I hope Sen. Jeff Flake, R-Ariz., receives a massive gift basket from CNN and MSNBC after he just guaranteed them massive more airtime for Michael Avenatti.
Flake fell for the trap the national media and Democrats (I’m sure that's just a happy coincidence) have been trying to lay for two weeks over Brett Kavanaugh’s Supreme Court nomination.
MSNBC’s Joe Scarborough placed it again after Senate testimony Thursday from Kavanaugh and Christine Blasey Ford, who has accused Kavanaugh of sexual assaulting her more than 30 years ago: “It makes no sense that [Kavanaugh] and every Republican are afraid to have an FBI investigation,” Scarborough said on his show Friday. “They can talk about delay. It’s [just] a week.”
The New York Times editorial board made the same case: “Pressed over and over [during the hearing] by Democratic senators, Judge Kavanaugh never could come up with a clear answer for why he wouldn’t also want a fair, neutral F.B.I. investigation into the allegations against him.”
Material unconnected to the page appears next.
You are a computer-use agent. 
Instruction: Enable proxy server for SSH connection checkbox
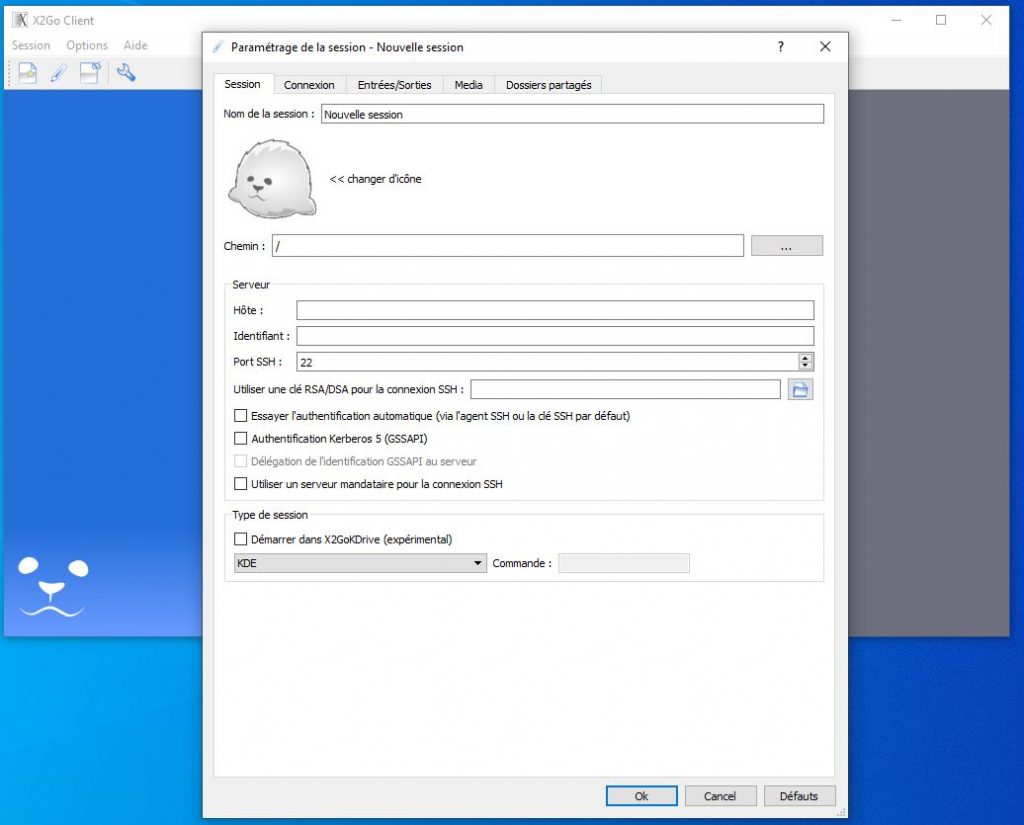pos(240,484)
So did the Washington Post editorial board: “The logical next step would be to take the time to see if an investigation can bolster either contention [of Ford’s accusation or Kavanaugh’s denial]. Yet Republicans on the committee seemed more aggrieved by the Democrats’ delay in forwarding Ms. Ford’s allegation than interested in getting to the bottom of it.”
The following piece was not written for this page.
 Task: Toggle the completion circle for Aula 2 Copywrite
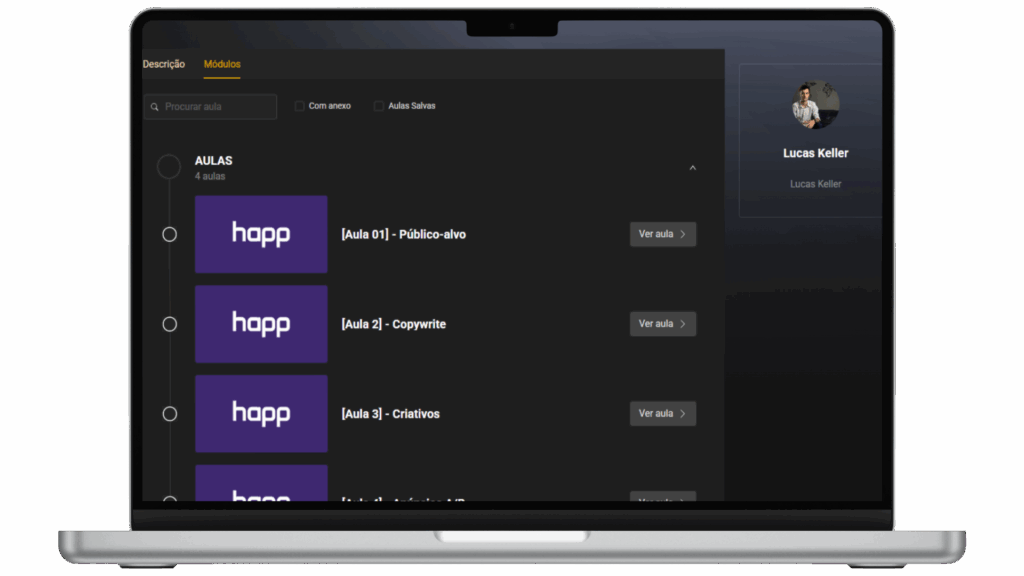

And so did Sen. Amy Klobuchar, D-Minn.: “What is he afraid of if we just spend one week looking at the evidence?”
For all the accusations of Republicans setting an arbitrary deadline for a confirmation vote, can anyone explain what a week’s more of investigations is supposed to accomplish, other than serve as a massive window for Avenatti to raise his bald head and for even more bunk allegations to come out?
Oh, wait, that’s what it’s solely intended to accomplish.
The media and Democrats have sneakily suggested over and over again for two weeks that there’s something suspect about Kavanaugh declining to voluntarily and indefinitely hold up his nomination by calling for more investigations into accusations; accusations for which there is almost no evidence and absolutely no corroboration. And yet, Democrats are falling over themselves to label these allegations "credible."
We know the havoc the media brought to Kavanaugh when his committee vote was delayed by one week.
Ronan Farrow found a woman (again with no corroborating witnesses) to say that Kavanaugh flashed his penis at her during a freshman year party at Yale; Avenatti found a woman to imply that Kavanaugh was in a rape gang; the New York Times parsed the sophomoric language in one of Kavanaugh’s high school yearbooks; and the Washington Post investigated whether Kavanaugh as a teenager ever got blackout drunk.
Imagine what the media can do with another seven days.
Right before the Judiciary Committee was set Friday to vote to clear Kavanaugh for the Senate floor, Flake said he was a yes but wanted the final vote postponed for a week so that the FBI can conduct a “limited” investigation. (No one knows what “limited” means.)
"This country is being ripped apart here, and we've got to make sure we do due diligence," said Flake.
But calling for another investigation has never been about whether another investigation was appropriate. It’s been about whether or not the media should be afforded more time to sling mud at Kavanaugh and hope that some Republican senators get uncomfortable enough to abandon him.
Flake, backed by Sen. Lisa Murkowski, R-Alaska, wants to give it to them.